Context: There is a central belief that depression is associated with hyperactivity of the hypothalamic-pituitary-adrenal axis, resulting in higher cortisol levels. However, results are inconsistent.
Objective: To examine whether there is an association between depression and various cortisol indicators in a large cohort study.
Design, setting, and participants: Data are from 1588 participants of the Netherlands Study of Depression and Anxiety who were recruited from the community, general practice care, and specialized mental health care. Three groups were compared: 308 control subjects without psychiatric disorders, 579 persons with remitted (no current) major depressive disorder (MDD), and 701 persons with a current MDD diagnosis, as assessed using the DSM-IV Composite International Diagnostic Interview.
Main outcome measures: Cortisol levels were measured in 7 saliva samples to determine the 1-hour cortisol awakening response, evening cortisol levels, and cortisol suppression after a 0.5-mg dexamethasone suppression test.

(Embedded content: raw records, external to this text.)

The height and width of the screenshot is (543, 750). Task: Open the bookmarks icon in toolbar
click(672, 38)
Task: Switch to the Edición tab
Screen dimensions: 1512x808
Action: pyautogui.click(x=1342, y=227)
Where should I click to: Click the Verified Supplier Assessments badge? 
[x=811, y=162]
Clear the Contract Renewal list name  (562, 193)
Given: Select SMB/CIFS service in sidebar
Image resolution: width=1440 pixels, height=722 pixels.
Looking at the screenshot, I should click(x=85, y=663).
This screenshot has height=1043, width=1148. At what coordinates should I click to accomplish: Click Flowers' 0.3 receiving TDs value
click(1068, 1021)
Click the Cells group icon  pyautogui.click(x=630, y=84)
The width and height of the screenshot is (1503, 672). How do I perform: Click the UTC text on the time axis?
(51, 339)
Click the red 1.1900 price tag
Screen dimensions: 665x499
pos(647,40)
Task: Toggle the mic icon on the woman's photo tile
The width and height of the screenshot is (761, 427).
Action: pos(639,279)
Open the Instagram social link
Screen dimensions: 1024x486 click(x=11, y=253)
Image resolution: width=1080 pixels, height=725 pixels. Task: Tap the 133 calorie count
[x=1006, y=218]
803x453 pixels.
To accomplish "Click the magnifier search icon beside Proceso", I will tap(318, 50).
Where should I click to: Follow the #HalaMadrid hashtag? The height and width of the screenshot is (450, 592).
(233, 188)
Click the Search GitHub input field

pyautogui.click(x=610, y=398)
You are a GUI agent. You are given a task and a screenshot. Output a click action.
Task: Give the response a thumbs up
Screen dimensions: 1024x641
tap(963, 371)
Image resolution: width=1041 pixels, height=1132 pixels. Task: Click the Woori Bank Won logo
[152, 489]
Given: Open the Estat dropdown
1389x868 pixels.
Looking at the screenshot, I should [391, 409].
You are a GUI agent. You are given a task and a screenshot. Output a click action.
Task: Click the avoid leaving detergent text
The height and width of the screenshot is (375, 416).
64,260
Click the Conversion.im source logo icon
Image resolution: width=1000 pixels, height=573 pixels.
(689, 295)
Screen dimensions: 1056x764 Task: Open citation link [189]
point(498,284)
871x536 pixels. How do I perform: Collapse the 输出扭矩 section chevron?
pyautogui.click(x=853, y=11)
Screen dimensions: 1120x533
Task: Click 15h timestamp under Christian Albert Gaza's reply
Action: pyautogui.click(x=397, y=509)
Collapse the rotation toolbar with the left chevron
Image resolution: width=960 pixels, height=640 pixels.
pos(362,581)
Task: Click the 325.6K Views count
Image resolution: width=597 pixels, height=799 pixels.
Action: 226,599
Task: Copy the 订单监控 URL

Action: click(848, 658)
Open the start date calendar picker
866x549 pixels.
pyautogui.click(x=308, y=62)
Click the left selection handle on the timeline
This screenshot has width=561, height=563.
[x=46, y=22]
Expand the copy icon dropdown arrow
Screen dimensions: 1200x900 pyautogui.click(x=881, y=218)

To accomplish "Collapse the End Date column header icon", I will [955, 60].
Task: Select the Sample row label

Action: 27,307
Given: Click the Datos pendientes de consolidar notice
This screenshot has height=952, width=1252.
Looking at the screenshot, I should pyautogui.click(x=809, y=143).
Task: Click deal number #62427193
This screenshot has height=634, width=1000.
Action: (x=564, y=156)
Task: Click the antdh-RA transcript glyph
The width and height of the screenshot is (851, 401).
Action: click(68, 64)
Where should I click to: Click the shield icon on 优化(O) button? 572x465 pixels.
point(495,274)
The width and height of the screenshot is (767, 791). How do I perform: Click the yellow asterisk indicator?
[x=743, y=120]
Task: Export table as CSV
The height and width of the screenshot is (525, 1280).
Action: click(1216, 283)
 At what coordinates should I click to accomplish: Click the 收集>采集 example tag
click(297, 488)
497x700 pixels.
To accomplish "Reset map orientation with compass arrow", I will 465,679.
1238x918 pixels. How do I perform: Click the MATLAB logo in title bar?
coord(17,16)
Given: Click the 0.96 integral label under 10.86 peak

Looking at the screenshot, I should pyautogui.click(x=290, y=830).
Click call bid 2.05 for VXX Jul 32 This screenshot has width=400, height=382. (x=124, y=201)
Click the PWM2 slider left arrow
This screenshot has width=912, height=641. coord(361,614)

Results: Both the remitted and current MDD groups showed a significantly higher cortisol awakening response compared with control subjects (effect size [Cohen d] range, 0.15-0.25). Evening cortisol levels were higher among the current MDD group at 10 pm but not at 11 pm. The postdexamethasone cortisol level did not differ between the MDD groups. Most depression characteristics (severity, chronicity, symptom profile, prior childhood trauma) were not associated with hypothalamic-pituitary-adrenal axis activity except for comorbid anxiety, which tended to be associated with a higher cortisol awakening response. The use of psychoactive medication was generally associated with lower cortisol levels and less cortisol suppression after dexamethasone ingestion.
Conclusions: This large cohort study shows significant, although modest, associations between MDD and specific hypothalamic-pituitary-adrenal axis indicators. Because a higher cortisol awakening response was observed among both subjects with current MDD and subjects with remitted MDD, this may be indicative of an increased biological vulnerability for depression.